Email Security News Round-Up [November 2022]

    Email security issues plague every single business because it’s an easy point of failure for scammers and hackers to exploit. Your business is vulnerable to cyberattacks if you don’t take the necessary steps to secure your email domain and IT infrastructure. 

    When it comes to cybersecurity, it seems the news headlines are never ending, and this month was no different.

    Keep reading for more on the latest cybersecurity and email security news.

    Phishing Email Campaign Targets  22,000 Students

    We kick off our monthly email security news round-up with the story of a new and dangerous phishing campaign.

    On November 17th, security experts at Armorblox reported a credential phishing attack targeting 22,000 students. The campaign exploited and impersonated the popular social media platform Instagram to trick students from national educational institutions.

    The threat actors made the phishing email look like it originates from Instagram Support; with the sender’s name, Instagram handle, and email address all matching legitimate Instagram credentials. 

    The email phishing campaign used social engineering tactics and a false sense of urgency indicating that the victim’s Insta account was breached. It included a malicious link that redirected users to a fake landing page with Instagram branding and details around the “unusual login attempt” detected, with a ‘This Wasn’t Me’ button.

    Upon clicking the button, victims were then redirected to another fake landing web page to enter their sensitive account details. By doing so, they unknowingly handed over their credentials to the bad actors.

    Surprisingly, this email attack bypassed native Microsoft email security controls and email authentication checks with the domain “instagramsupport.net” when the official Instagram domain ends with “.com.”

    Massive Phishing Attack Campaign Through 42,000 Imposter Domains 

    A Chinese-based cybercriminal group has been exploiting the popularity and trust of famous international brands with a large-scale phishing campaign since 2019.

    Banking, retail, travel, and energy have been among the various business industries that the threat actors exploit with 42,000 imposter domains reportedly registered. Victims are tricked into spreading the campaign via Whatsapp with the promise of financial rewards or physical gifts.

    When users click on the malicious link, they’re sent to an imposter site impersonating a famous brand. They’re asked to complete a survey to claim fake rewards or cash prizes and to distribute the message to contacts on WhatsApp.

    The final redirect depends on the IP address of the victim and the browser’s User-Agent string. Coca-Cola, McDonald’s, Knorr, Emirates, and others are among more than 400 organizations imitated by criminal schemers. 

    These campaigns redirect to various fake domains loaded with malware, adware, and ads, making them an efficient and lucrative lead-generation tactic for the hackers.

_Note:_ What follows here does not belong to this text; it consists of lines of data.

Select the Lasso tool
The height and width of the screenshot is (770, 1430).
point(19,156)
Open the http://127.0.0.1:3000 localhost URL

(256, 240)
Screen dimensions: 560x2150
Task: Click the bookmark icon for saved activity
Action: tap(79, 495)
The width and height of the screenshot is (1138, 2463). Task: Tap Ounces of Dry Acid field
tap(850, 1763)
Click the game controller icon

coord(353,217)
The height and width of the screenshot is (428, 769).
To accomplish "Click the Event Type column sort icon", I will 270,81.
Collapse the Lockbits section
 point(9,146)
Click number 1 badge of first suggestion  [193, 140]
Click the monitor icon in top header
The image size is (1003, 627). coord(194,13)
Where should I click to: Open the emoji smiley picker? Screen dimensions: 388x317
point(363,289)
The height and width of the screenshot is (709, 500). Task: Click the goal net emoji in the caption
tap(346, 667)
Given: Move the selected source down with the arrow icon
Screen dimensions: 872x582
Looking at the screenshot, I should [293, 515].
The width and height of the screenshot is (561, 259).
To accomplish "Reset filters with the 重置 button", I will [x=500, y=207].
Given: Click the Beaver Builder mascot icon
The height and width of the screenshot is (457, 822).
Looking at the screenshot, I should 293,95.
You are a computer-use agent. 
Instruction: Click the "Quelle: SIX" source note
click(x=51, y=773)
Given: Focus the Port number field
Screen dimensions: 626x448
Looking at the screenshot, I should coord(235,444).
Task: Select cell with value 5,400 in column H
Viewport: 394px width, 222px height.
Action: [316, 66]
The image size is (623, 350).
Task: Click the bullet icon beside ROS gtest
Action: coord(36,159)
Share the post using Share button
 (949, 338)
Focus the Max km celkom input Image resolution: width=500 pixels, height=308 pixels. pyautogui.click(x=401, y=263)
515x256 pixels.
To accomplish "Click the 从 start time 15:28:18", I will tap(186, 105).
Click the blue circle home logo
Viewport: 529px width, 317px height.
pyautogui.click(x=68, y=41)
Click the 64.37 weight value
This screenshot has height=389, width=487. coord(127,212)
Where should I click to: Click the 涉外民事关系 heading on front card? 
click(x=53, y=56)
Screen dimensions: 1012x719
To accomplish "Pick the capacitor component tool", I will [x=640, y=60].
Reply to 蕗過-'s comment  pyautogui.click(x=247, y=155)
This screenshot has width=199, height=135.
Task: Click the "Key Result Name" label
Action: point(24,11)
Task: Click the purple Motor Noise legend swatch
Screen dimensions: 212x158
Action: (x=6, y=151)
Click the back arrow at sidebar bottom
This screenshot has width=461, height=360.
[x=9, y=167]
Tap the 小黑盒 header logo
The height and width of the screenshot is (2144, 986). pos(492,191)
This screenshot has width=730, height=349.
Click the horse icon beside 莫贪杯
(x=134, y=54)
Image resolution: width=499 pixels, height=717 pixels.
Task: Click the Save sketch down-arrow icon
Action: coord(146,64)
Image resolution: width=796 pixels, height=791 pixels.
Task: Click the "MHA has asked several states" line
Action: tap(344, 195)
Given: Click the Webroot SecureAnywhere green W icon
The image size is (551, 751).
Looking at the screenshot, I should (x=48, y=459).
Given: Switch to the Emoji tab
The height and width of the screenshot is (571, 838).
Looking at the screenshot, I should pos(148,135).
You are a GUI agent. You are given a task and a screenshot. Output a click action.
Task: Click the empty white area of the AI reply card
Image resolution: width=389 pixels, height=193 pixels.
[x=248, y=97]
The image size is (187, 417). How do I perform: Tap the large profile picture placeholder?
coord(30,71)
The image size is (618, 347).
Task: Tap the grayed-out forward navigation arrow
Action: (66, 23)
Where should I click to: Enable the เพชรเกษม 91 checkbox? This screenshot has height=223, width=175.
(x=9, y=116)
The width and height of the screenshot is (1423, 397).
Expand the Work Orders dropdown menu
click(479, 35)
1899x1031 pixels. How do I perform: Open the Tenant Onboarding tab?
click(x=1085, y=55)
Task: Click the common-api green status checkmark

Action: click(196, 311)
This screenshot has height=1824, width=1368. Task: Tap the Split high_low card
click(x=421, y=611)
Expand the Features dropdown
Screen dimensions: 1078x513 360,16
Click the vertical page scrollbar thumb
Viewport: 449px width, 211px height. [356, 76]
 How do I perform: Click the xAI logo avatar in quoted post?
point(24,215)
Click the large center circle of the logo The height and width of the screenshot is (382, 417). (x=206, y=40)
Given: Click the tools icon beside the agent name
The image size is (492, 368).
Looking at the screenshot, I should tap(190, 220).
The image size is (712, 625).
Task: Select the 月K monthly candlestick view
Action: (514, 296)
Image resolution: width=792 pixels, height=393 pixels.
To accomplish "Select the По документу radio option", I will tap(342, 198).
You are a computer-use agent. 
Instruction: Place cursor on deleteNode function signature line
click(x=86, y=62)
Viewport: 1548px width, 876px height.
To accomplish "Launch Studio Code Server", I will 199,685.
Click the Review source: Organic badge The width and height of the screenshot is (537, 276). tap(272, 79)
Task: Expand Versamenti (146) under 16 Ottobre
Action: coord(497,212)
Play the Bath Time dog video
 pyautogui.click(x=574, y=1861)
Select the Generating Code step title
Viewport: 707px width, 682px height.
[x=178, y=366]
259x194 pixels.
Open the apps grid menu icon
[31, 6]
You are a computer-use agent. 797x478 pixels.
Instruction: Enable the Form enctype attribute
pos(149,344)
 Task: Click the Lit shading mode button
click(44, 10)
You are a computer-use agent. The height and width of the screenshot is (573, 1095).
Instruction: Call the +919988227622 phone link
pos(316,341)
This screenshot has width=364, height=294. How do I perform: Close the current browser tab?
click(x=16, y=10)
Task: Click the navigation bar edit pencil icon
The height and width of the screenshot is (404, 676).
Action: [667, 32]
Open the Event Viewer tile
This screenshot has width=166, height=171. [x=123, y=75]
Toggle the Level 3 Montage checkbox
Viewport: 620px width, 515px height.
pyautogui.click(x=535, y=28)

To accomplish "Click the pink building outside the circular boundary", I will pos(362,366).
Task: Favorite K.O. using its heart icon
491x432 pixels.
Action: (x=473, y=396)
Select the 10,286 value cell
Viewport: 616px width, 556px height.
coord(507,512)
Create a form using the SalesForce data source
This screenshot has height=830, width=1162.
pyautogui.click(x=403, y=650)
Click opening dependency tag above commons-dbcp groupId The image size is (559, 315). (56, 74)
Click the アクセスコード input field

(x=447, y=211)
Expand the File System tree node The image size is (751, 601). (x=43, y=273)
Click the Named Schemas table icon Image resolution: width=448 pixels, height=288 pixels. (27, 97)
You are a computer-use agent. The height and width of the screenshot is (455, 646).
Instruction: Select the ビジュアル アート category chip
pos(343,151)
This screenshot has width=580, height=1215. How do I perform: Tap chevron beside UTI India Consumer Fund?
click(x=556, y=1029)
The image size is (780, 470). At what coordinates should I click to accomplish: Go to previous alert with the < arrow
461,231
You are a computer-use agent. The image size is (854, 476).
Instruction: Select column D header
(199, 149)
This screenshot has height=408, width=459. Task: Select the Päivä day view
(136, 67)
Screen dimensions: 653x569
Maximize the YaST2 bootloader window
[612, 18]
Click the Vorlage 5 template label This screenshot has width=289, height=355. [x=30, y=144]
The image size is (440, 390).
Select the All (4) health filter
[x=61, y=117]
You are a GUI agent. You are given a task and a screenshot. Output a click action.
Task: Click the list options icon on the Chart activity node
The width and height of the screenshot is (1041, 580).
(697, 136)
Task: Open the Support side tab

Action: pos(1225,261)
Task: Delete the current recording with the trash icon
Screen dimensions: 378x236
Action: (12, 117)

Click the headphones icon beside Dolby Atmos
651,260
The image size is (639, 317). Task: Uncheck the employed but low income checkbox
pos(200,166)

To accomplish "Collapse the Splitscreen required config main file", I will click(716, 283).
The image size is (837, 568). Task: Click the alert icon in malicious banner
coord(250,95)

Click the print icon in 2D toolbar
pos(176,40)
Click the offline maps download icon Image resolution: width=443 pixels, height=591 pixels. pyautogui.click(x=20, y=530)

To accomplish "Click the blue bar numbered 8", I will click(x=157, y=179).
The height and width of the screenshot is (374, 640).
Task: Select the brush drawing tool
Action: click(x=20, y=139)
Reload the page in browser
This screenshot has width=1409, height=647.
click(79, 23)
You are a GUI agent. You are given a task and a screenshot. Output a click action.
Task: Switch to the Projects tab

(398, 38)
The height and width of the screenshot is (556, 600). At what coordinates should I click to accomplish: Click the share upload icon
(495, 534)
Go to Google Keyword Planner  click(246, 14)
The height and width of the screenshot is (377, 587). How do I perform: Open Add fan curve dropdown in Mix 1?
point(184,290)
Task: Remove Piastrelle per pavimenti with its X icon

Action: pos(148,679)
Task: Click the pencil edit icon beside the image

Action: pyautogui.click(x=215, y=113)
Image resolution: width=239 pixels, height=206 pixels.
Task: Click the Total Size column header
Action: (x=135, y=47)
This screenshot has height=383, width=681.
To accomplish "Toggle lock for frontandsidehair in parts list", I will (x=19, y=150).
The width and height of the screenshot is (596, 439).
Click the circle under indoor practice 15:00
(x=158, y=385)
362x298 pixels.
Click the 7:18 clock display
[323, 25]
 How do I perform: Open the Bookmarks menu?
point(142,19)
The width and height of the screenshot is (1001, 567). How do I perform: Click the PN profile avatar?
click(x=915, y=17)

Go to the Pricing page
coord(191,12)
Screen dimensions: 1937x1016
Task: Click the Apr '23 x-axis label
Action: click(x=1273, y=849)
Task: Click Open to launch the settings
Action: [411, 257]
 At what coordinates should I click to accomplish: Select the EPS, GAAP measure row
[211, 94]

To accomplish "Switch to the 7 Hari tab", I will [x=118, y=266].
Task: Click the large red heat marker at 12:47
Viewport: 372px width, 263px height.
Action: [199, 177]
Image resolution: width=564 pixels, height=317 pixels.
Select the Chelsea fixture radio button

    New Malware Steals Outlook and Thunderbird Credentials

    ‘StrelaStealer’, a new information-stealing malware, has recently targeted Outlook and Thunderbird—two widely used email clients. The malicious software is unique in that it attempts to steal email credential data, unlike other info-stealers that exfiltrate data from other sources like browsers, clipboards, etc.

    Analysts at DCSO CyTec discovered the new malware in November 2022, targeting Spanish-speaking users.

    The StrelaStealer malware appears on the victim’s system via email attachments, currently ISO files with unstable content.

    The malware spreads via Polyglots, files valid in two or more formats. Once executed, it renders lure documents and steals mail login data from Outlook and Thunderbird.

    The investigation is ongoing, so whether the malware forms part of a targeted attack remains unknown.

    Chegg Inc. Leaked 40 Million Personal Records

    The Federal Trade Commission announced that it had taken action to ensure Chegg Inc., an American online education technology giant, fixed its data security issues, which caused four serious data breaches since 2017.

    The FTC stated that Chegg Inc. disclosed millions of customers’ and employees’ private data, such as dates of birth, email addresses, and passwords. On October 31st, FTC released a press statement indicating that the ed tech company had exposed personally identifiable data (PII) since 2017.

    In 2018, a former Chegg Inc. contractor compromised the personal data of about 40 million customers by accessing the company’s cloud database and selling it on the Dark Web.

    Following FTC’s complaint, an order voted 4-0 by the Commission, Chegg Inc. has agreed to upgrade its cybersecurity practices and provide multifactor authentication methods to its customers and employees to secure their accounts.

    Chegg Inc. is also obligated to implement a cybersecurity program that encrypts customer data and provides employee training.

    Final Thoughts

    These are just some of the many email security breach news headlines we’ve reported this month. 

    Businesses must stay up-to-date on the latest cybersecurity news and threats to protect their systems from evolving attacks. 

    Companies should also ensure their employees are aware of the risks associated with email and other online activities and implement measures such as domain authentication like DMARC, two-factor authentication, and password management. Without such measures, organizations face the risk of becoming a victim of cyberattacks.